Multivalence
Archetypal images (unlike symbols) do not represent anything other than themselves. In cosmological terms, they are not representations but presences of the macrocosm within microcosm.
Éthe archetypal images which constitute these "worlds," are themselves image-worlds, infinite in number and unpredictable, mercurial in their behavior. The ontological structure of the psyche is radically imaginal: it is not single, unitary or monotheistic, but multiple, polycentric and polytheistic.
By saying that images are mercurial, I am referring to their ambiguous character, their duplicity. In the language of alchemy, images are
utriusque capax, capable of being both spiritual and material, good and evil, light and dark, conscious and unconscious.

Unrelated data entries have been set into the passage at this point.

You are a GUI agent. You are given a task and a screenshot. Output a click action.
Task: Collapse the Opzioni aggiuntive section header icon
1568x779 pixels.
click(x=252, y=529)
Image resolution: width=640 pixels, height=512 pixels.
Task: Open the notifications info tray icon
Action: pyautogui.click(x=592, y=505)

                                  --Robert Avens
[There are] multivalent symbolic images that [are]rooted in a particular mythological narration of the beginning (arche--creation of the world, man, and culture), middle-reversal-fall (peripeteia--the "dis-ease" of civilizational existence), and end (lysis--an end that is a return to the beginning).
                                                           --N. J. Girardot
It is the experience of the human mind in its imaginative operation as itself radically ambiguous, essentially anomalous, inescapably multivalent--facing both out and in, linking above and below, animal-like and godlike, social cog and individual solitude, shaped and shaping, part of all that is but only as a subject knowing its own apartness.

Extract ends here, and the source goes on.